• EXERCISE OBJECTIVE:
Set down, word for word, every line of the material below from the one containing "998x649 pixels." through the one containing "Given: Click Т-Банк", but none of its pictures.

== Segment start ==

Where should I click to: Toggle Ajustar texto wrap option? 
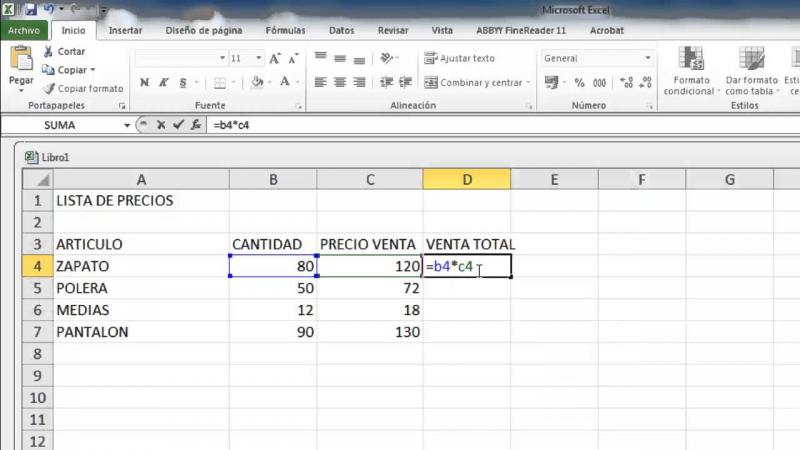460,58
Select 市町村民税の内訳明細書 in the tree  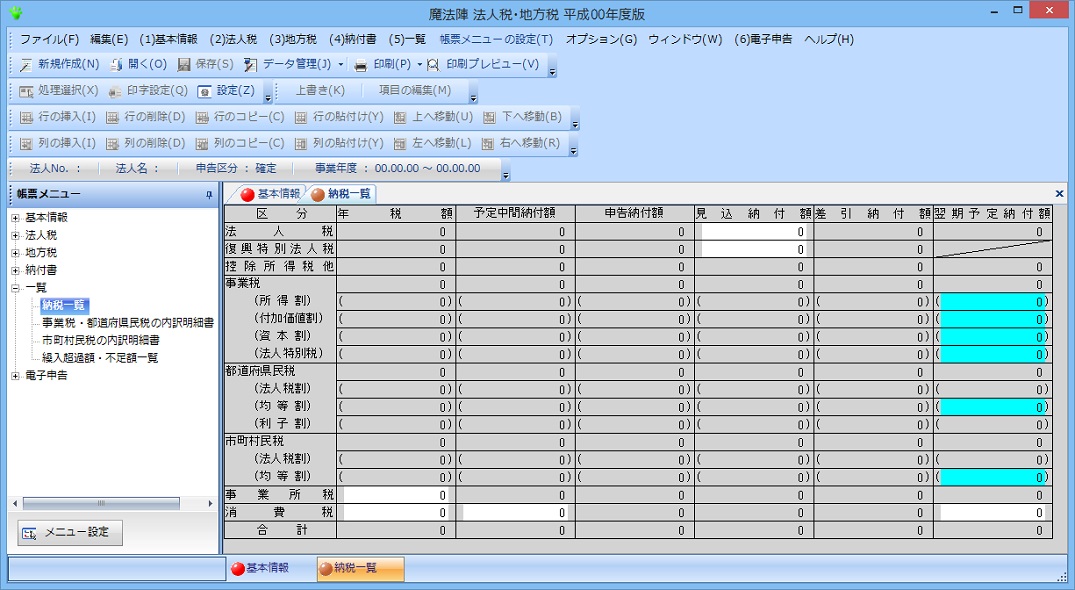point(100,341)
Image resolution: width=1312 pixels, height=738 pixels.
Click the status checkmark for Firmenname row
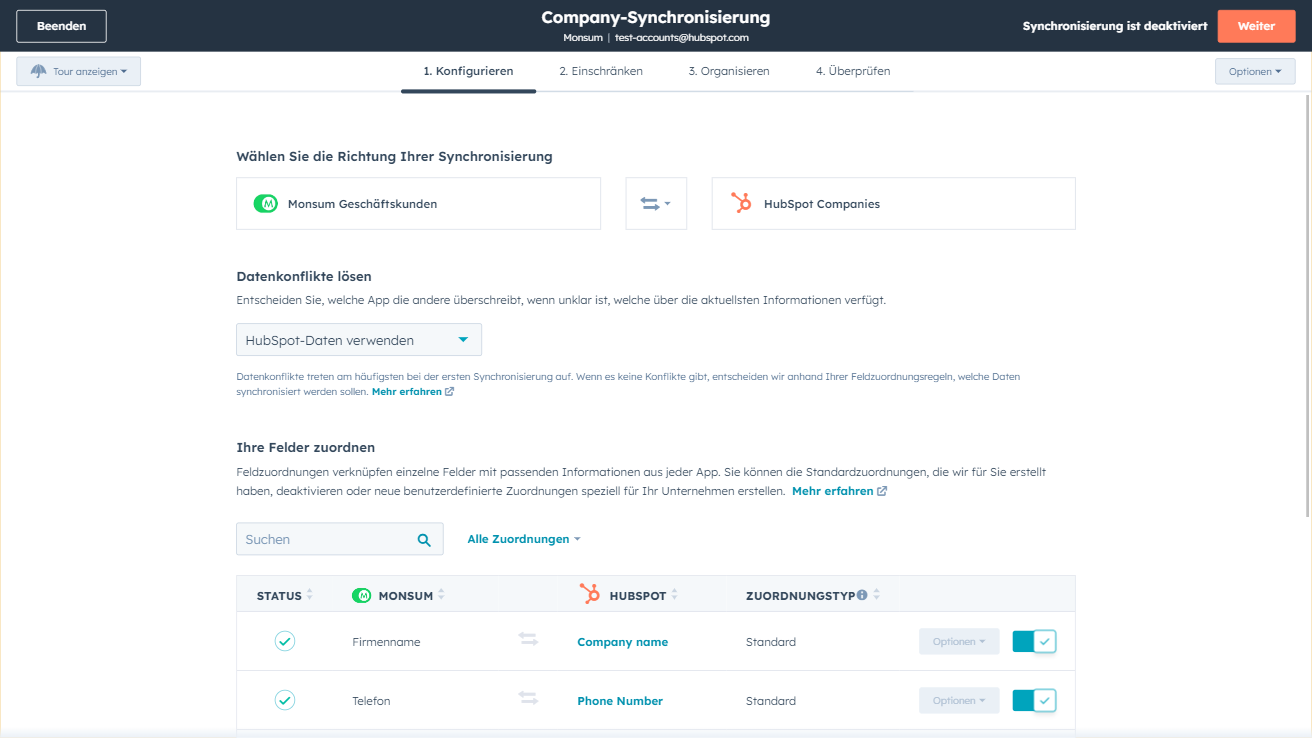point(285,642)

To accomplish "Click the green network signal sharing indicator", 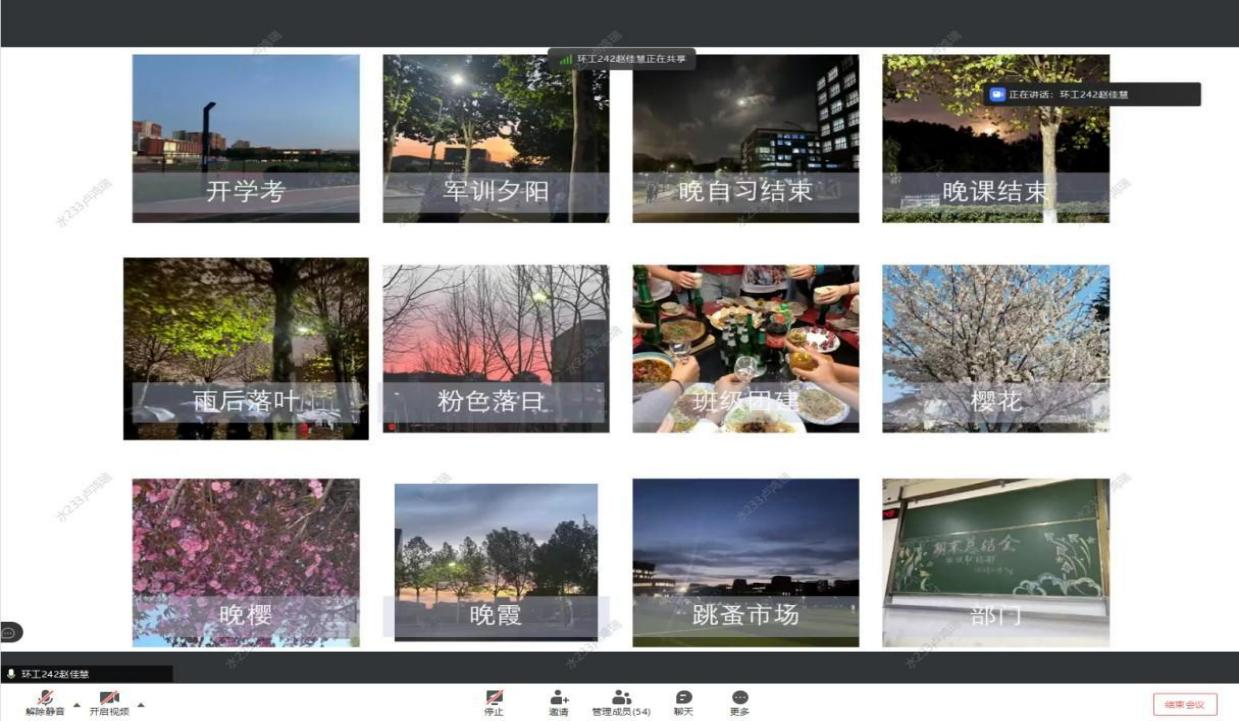I will point(566,60).
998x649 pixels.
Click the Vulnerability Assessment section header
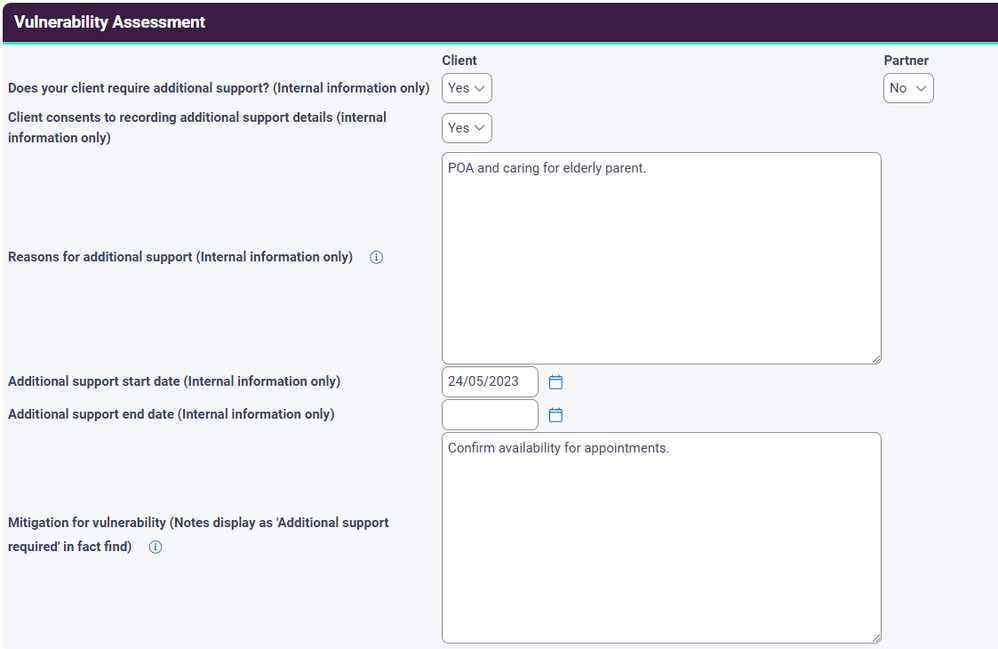point(110,22)
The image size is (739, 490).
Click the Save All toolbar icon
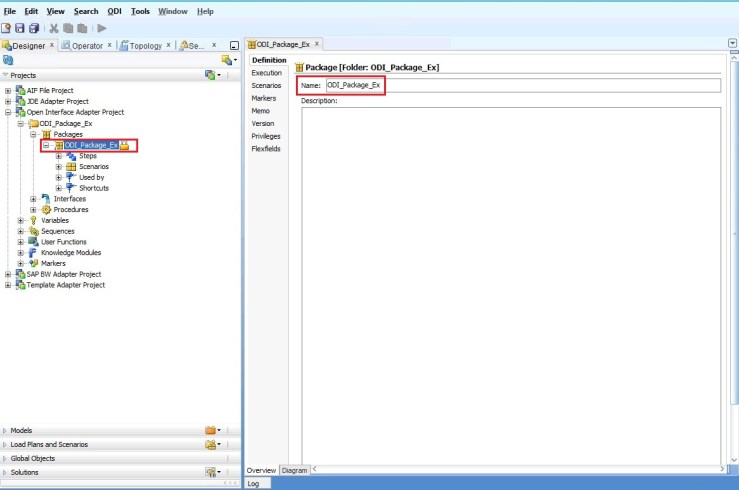34,28
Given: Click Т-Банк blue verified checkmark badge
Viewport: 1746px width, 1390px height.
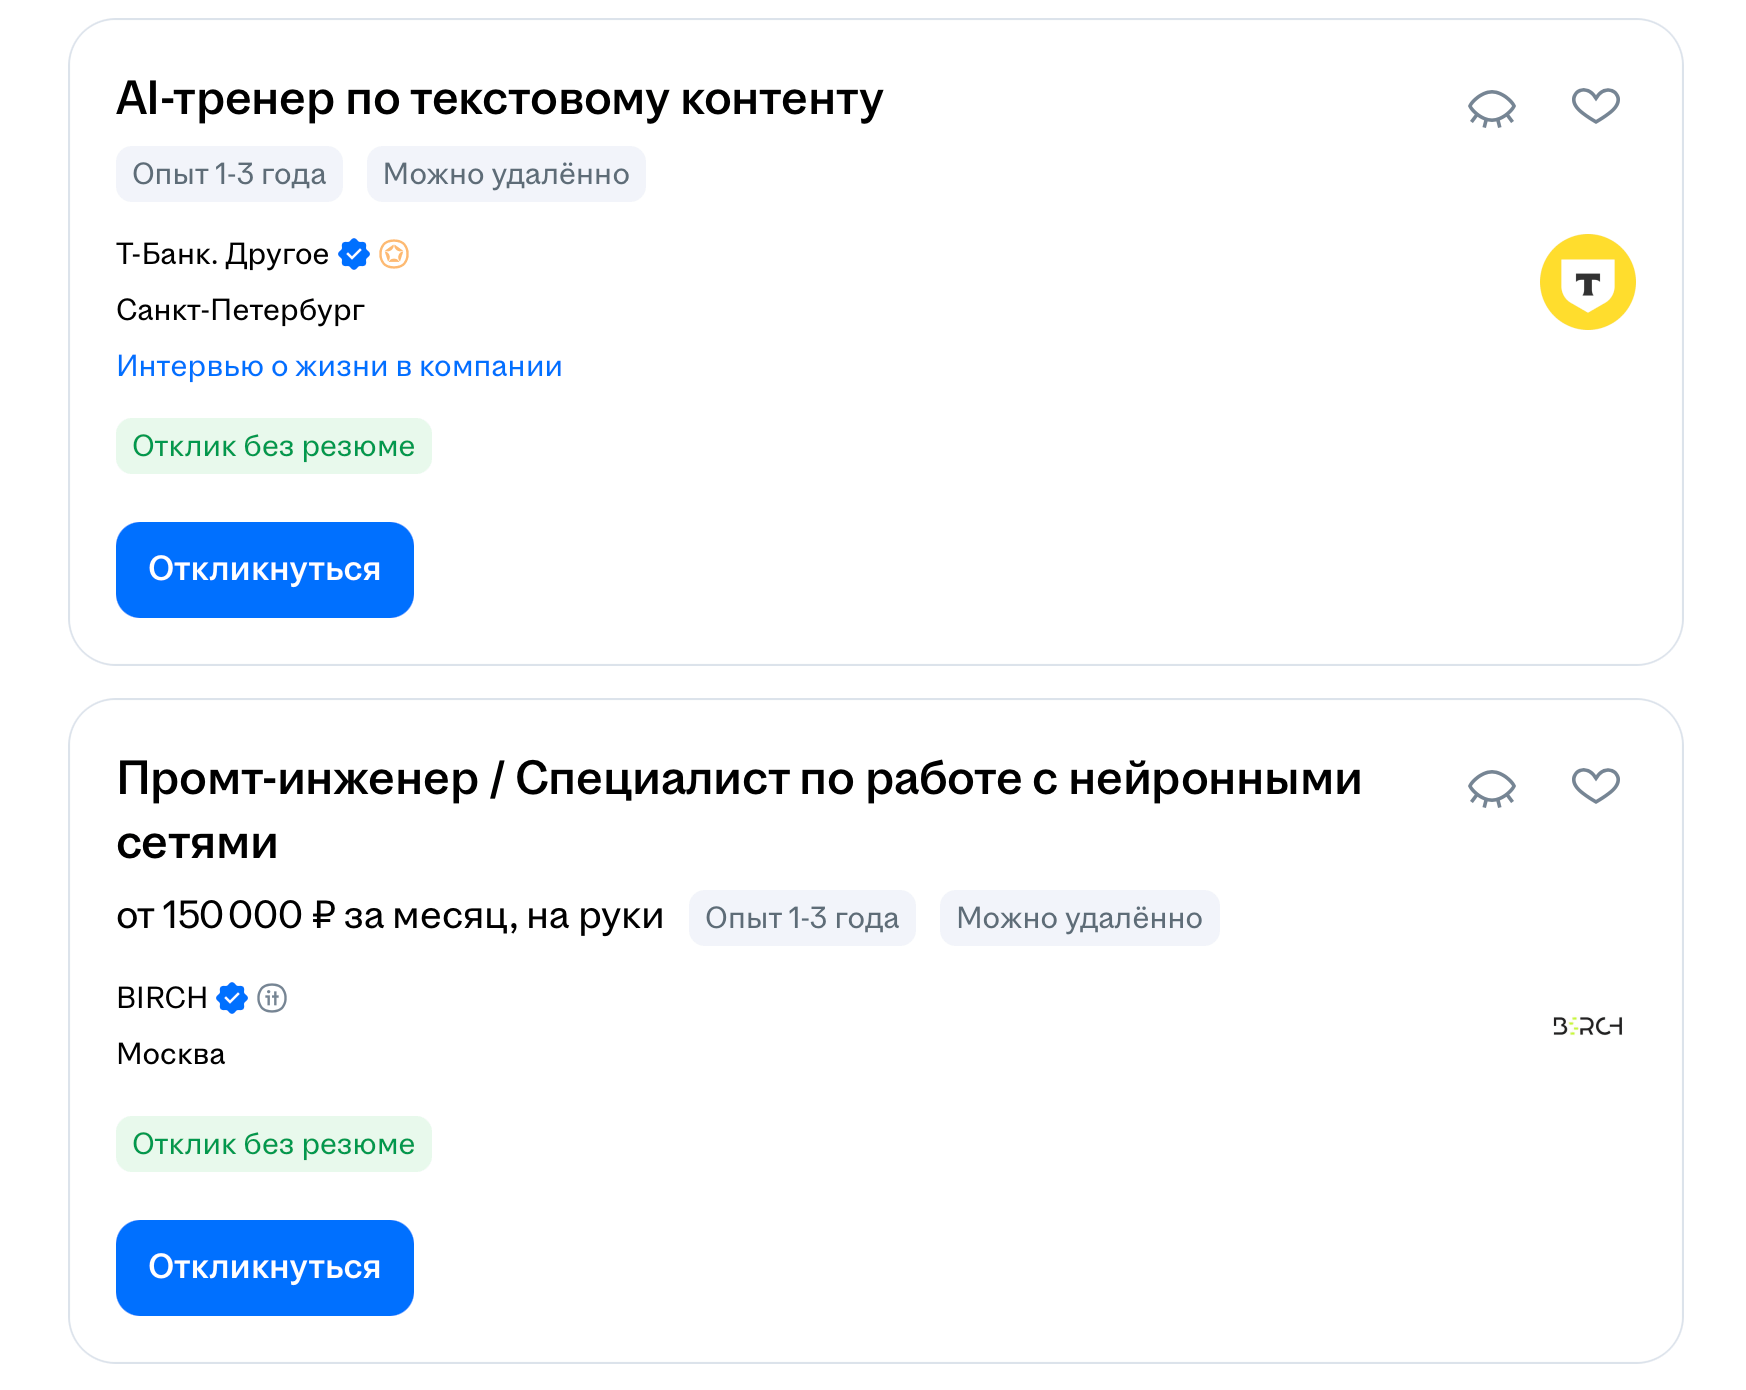Looking at the screenshot, I should point(354,254).
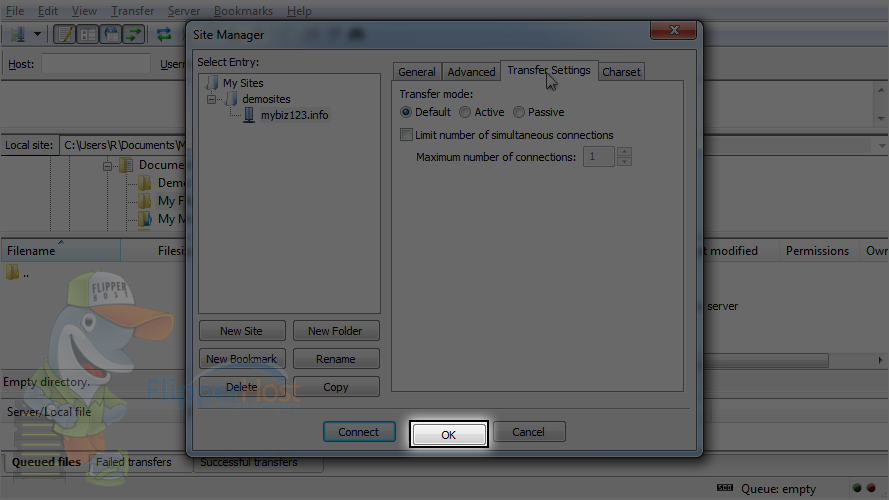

== Segment end ==

• OUTPUT OF THE EXERCISE:
998x649 pixels.
Click the Vulnerability Assessment section header
point(110,22)
The image size is (739, 490).
Click the Save All toolbar icon
34,28
Given: Click Т-Банк blue verified checkmark badge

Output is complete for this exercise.